Andrei Kelin dejó su cargo después de siete años y Moscú todavía no designó un reemplazante. La embajada rusa aseguró que la medida no modifica formalmente el nivel de las relaciones bilaterales.
Rusia confirmó la salida de su embajador en el Reino Unido, Andrei Kelin, quien abandonó Londres el mes pasado luego de siete años al frente de la representación diplomática. Por el momento, Moscú no designó a un sucesor y la embajada quedó encabezada por el encargado de negocios, Vasili Tsiganov.
La confirmación se produjo después de que medios británicos detectaran que Kelin había dejado de figurar en la nómina de diplomáticos de la representación rusa. La embajada aclaró que la salida del funcionario no supone una reducción del nivel de las relaciones diplomáticas entre ambos países.
La decisión se produce en un contexto de creciente tensión entre Moscú y Londres, marcada principalmente por el apoyo británico a Ucrania y por las posiciones adoptadas por el gobierno del Reino Unido frente a Rusia desde el inicio de la guerra.

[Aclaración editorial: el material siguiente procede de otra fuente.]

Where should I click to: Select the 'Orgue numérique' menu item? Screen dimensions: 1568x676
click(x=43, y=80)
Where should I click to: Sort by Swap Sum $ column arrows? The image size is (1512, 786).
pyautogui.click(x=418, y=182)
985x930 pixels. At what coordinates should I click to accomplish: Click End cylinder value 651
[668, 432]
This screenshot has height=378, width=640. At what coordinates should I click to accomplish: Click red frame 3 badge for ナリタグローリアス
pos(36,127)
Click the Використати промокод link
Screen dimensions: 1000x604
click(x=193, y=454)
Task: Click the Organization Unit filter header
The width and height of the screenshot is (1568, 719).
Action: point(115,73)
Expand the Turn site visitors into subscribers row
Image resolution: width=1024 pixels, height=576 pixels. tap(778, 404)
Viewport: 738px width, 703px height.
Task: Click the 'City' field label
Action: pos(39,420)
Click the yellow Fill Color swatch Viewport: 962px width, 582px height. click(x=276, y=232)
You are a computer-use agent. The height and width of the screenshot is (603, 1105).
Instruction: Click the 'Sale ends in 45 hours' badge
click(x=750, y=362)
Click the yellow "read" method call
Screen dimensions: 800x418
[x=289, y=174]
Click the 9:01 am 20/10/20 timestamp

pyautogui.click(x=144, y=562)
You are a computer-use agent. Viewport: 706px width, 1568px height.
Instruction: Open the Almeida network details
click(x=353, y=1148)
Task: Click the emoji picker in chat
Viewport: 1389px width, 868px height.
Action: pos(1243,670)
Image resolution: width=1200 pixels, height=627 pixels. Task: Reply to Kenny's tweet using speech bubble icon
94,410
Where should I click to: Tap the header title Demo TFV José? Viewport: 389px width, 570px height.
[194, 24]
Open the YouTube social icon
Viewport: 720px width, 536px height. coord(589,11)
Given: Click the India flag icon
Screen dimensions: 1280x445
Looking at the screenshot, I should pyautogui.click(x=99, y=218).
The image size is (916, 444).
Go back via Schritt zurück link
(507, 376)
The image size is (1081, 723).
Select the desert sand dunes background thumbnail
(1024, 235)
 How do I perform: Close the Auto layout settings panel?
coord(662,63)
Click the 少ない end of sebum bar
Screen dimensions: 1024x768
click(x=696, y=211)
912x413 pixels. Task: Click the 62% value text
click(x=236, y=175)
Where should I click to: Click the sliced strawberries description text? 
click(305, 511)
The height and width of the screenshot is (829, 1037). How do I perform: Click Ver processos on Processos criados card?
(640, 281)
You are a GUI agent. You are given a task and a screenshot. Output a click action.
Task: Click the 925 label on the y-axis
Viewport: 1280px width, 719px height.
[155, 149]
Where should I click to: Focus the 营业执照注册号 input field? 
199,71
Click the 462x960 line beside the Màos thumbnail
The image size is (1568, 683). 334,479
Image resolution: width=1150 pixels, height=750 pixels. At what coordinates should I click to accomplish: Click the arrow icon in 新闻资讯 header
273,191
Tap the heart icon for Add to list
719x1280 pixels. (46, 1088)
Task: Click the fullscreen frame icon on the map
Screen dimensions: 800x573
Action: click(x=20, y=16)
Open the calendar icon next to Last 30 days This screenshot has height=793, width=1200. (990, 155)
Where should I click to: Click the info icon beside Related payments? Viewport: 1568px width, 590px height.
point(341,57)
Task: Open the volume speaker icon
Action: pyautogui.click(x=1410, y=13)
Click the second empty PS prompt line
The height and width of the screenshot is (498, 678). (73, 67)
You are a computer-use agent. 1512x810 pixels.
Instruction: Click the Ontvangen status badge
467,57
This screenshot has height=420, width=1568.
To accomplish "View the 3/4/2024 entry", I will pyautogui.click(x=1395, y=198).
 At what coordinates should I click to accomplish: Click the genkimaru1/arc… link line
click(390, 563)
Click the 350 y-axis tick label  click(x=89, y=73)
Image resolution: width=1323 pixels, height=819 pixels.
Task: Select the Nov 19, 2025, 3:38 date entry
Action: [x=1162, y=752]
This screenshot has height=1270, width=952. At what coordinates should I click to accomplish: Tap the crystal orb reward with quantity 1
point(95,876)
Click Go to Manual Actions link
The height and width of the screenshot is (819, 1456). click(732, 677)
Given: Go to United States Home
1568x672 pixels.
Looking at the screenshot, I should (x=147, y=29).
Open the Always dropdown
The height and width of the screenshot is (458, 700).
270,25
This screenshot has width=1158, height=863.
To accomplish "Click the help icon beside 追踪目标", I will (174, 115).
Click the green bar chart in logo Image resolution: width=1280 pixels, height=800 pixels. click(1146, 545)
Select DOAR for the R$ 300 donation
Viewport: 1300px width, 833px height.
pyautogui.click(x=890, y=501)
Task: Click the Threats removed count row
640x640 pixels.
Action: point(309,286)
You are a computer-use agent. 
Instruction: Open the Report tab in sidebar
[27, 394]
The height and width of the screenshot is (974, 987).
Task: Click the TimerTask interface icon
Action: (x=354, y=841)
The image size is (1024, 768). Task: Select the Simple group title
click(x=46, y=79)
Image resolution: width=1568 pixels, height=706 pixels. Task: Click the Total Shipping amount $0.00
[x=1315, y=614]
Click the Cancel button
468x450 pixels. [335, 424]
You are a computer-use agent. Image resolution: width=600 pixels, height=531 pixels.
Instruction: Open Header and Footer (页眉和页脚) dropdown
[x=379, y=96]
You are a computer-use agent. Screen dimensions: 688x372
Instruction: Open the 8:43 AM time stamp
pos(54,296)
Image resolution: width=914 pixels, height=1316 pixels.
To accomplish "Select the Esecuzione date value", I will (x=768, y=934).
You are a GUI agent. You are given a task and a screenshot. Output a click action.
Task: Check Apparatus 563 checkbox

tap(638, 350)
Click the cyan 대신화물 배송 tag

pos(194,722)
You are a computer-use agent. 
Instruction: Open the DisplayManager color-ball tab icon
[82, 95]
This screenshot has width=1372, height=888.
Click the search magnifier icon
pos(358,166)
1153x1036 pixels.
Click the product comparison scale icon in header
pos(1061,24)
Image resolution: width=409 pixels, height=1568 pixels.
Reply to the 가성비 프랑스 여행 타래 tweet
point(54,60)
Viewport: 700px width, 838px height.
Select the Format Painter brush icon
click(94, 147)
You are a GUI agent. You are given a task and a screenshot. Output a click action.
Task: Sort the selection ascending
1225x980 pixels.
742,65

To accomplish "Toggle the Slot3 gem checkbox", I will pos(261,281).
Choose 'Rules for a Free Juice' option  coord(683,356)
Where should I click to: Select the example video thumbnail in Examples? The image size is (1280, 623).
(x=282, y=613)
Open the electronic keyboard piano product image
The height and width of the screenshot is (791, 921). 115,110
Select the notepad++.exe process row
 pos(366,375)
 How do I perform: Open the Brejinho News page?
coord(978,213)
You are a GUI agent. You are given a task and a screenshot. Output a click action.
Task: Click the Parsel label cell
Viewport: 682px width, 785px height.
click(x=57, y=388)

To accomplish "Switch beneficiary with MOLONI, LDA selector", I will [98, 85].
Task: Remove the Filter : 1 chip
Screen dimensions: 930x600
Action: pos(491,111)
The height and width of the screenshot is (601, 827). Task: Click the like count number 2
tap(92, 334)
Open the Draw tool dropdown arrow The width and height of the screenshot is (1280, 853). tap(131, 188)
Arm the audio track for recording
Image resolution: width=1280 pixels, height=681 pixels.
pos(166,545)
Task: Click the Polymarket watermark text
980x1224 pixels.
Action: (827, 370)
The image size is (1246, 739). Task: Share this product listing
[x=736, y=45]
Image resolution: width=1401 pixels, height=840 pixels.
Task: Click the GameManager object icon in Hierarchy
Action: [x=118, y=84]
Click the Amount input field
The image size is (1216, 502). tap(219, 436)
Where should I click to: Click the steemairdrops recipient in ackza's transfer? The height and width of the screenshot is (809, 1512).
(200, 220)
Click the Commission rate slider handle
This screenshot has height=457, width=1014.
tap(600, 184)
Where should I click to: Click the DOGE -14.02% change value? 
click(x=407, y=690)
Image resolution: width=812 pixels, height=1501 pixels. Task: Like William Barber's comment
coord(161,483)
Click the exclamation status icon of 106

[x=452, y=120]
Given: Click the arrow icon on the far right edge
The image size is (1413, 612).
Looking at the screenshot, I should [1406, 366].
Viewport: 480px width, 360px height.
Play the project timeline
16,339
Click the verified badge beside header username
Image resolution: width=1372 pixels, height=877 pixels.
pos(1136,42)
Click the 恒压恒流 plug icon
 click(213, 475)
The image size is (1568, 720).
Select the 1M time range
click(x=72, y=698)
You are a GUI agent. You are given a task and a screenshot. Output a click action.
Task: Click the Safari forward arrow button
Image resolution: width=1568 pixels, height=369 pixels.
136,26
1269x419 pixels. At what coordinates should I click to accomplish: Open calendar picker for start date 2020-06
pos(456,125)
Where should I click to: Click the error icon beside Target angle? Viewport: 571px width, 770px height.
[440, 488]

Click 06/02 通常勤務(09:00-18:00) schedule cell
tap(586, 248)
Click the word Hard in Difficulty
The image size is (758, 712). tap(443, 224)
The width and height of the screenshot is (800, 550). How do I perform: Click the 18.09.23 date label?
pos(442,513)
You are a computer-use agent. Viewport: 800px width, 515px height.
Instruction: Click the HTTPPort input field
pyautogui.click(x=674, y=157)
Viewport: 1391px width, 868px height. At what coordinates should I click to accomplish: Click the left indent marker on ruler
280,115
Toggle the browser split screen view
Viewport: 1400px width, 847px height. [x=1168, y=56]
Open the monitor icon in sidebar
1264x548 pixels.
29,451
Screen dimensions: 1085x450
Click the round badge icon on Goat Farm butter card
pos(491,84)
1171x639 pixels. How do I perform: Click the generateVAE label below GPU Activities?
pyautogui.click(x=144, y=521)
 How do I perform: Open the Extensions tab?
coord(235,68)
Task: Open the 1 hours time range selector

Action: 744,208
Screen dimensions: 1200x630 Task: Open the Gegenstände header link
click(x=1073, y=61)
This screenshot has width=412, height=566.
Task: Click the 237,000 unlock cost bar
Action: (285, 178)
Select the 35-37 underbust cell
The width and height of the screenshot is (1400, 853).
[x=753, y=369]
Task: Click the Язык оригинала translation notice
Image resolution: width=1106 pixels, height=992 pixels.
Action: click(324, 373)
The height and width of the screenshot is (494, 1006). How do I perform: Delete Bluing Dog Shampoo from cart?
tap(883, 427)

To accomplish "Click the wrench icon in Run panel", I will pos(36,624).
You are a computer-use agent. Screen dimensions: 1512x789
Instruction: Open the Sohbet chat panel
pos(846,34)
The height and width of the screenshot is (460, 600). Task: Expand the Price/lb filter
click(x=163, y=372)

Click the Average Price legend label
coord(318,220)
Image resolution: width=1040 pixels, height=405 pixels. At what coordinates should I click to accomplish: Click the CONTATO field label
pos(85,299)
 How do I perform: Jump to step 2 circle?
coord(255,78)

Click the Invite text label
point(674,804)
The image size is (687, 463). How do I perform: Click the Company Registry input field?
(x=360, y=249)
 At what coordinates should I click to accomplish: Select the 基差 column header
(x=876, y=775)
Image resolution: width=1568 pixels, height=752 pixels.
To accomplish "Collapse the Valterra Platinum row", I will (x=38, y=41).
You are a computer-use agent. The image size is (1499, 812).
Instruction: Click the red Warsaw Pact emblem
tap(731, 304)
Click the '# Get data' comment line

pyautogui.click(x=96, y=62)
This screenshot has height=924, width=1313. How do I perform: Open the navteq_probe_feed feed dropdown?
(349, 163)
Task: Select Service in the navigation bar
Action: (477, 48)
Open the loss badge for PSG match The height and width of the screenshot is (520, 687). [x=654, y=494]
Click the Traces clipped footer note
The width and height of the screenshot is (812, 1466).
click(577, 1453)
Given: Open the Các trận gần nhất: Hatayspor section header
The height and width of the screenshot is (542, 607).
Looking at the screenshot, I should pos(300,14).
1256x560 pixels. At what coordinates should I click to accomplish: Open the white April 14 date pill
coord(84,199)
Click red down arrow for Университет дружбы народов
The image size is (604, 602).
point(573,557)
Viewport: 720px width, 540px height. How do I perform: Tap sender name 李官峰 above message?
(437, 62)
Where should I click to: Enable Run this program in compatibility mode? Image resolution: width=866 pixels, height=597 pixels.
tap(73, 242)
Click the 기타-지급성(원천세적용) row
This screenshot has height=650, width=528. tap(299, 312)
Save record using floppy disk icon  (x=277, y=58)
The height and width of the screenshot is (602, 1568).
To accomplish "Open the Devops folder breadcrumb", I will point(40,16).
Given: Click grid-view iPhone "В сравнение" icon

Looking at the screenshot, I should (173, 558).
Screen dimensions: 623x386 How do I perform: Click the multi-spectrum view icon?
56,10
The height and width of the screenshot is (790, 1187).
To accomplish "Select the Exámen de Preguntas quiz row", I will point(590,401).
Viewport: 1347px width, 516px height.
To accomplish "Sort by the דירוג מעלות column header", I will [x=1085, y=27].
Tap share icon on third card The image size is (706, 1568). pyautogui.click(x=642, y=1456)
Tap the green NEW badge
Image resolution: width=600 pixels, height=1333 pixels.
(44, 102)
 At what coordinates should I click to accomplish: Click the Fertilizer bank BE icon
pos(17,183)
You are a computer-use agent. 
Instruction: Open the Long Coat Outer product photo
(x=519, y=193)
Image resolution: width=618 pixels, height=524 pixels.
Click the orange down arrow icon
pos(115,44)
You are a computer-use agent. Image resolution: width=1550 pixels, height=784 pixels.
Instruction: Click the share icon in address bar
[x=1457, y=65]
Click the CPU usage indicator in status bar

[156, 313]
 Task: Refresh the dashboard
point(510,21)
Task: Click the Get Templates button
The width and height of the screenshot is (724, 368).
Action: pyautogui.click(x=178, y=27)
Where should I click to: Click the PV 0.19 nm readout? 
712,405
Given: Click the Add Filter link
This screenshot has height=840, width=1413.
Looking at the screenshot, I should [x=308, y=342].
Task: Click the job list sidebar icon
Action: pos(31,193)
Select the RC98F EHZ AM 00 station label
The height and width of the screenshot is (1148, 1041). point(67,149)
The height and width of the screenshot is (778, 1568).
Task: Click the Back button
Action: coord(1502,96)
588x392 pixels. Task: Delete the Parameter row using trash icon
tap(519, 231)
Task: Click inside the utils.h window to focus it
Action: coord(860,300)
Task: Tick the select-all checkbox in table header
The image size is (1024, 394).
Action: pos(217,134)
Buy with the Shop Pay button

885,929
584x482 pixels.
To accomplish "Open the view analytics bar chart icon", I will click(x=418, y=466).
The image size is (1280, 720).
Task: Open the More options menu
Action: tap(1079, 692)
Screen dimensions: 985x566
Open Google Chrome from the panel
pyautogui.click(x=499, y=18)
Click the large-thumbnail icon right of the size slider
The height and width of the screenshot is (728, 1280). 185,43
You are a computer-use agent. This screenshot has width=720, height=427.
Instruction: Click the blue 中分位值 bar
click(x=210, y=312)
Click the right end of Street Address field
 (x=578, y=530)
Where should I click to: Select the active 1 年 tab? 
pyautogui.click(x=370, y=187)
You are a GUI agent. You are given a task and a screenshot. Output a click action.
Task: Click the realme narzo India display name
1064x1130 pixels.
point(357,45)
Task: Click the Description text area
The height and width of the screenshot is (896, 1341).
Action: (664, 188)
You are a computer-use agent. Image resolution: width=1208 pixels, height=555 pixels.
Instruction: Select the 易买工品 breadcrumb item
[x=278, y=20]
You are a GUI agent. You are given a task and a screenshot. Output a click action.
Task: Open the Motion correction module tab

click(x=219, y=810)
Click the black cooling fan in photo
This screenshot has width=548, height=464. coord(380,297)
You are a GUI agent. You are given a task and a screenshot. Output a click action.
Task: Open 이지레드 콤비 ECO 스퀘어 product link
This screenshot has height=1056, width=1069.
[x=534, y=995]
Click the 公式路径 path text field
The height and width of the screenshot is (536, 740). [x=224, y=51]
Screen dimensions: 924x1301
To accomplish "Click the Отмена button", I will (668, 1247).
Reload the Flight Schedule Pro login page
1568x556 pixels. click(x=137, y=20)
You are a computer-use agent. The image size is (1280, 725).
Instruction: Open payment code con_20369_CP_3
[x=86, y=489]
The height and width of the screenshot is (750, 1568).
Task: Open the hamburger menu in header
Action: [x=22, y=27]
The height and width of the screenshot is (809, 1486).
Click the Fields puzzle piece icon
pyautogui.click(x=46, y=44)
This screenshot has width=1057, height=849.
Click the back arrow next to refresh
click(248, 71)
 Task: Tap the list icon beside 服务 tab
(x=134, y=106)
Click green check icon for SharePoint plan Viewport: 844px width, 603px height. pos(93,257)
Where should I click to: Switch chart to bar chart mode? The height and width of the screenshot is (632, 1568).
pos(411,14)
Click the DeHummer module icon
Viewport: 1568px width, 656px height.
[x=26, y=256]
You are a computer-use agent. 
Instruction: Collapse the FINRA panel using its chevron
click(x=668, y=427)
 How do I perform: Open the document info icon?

Desde la representación rusa cuestionaron la política británica y señalaron que Londres mantiene una línea de confrontación con Moscú. Al mismo tiempo, plantearon que la salida de Kelin podría abrir la posibilidad de un diálogo más constructivo si el Reino Unido modifica su postura.
Sin embargo, Rusia reconoció que el vínculo bilateral atraviesa uno de sus peores momentos. Moscú atribuyó el deterioro principalmente a las decisiones adoptadas por Londres y sostuvo que las relaciones entre ambos países se encuentran en un nivel excepcionalmente bajo.
La salida del embajador ocurre mientras continúan las tensiones vinculadas al conflicto en Ucrania y se multiplican los cruces entre ambos gobiernos. Pese al retiro de Kelin y a la ausencia de un reemplazante, Moscú insiste en que la representación diplomática mantiene su nivel formal y descarta que exista una ruptura de relaciones.